An illustration from one of Stead's stories.
Yet Stead’s life held other surprises. In 1912, Stead boarded the Titanic on its maiden voyage—the lexical coincidence with The Maiden Tribute is eerie. He died on the night of April 15 when the ship sank into the Atlantic. According to eyewitnesses, he helped women and children on lifeboats and gave his life jacket to another passenger. His body was never recovered.

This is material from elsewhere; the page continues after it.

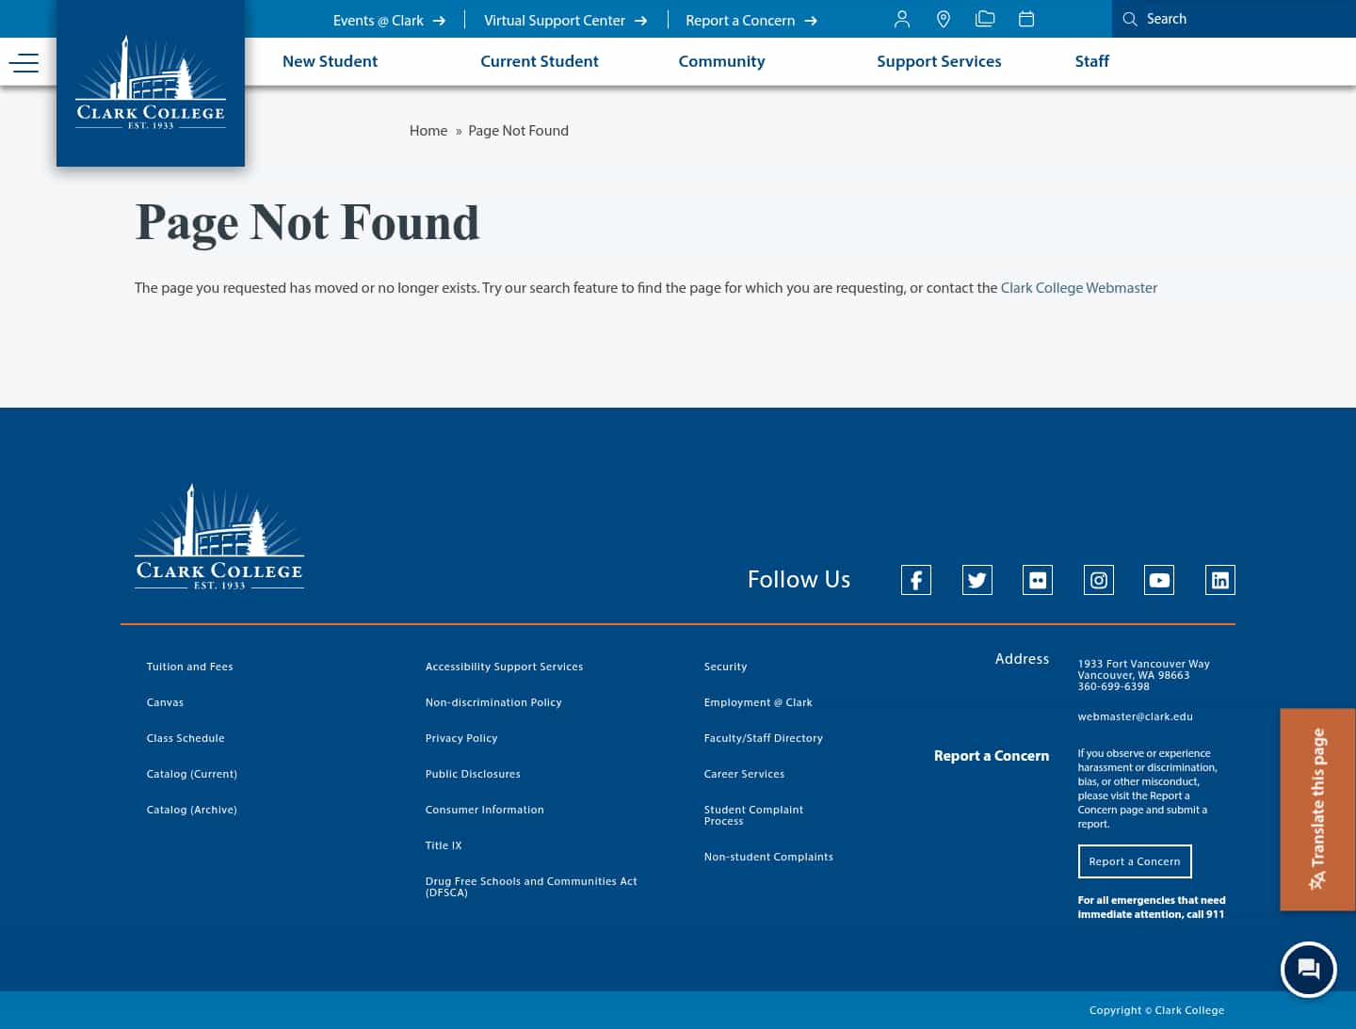Viewport: 1356px width, 1029px height.
Task: Click the folder icon in the header
Action: [x=985, y=19]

It has often been noted that, years earlier, Stead had written stories foreshadowing a similar tragedy: a large, overly confident ship, equipped with too few lifeboats, crashing into an iceberg or another vessel. Calling these writings "self-prophecies" might be excessive, but the symbolic resonance behind this entire story remains difficult to ignore.
Narrating Evil, Crossing Through It
We tell this story today because it speaks to us about boundaries. Boundaries between good and evil. Between fiction and truth. Between ethics and success. Stead raised a question that remains open today, every time a journalist puts on a concealed camera, every time power is deceived for the public good.
Who decides where the duty to inform should stop? At a time when journalism has become domesticated, The Maiden Tribute remains a stark example of what it truly means to be radical.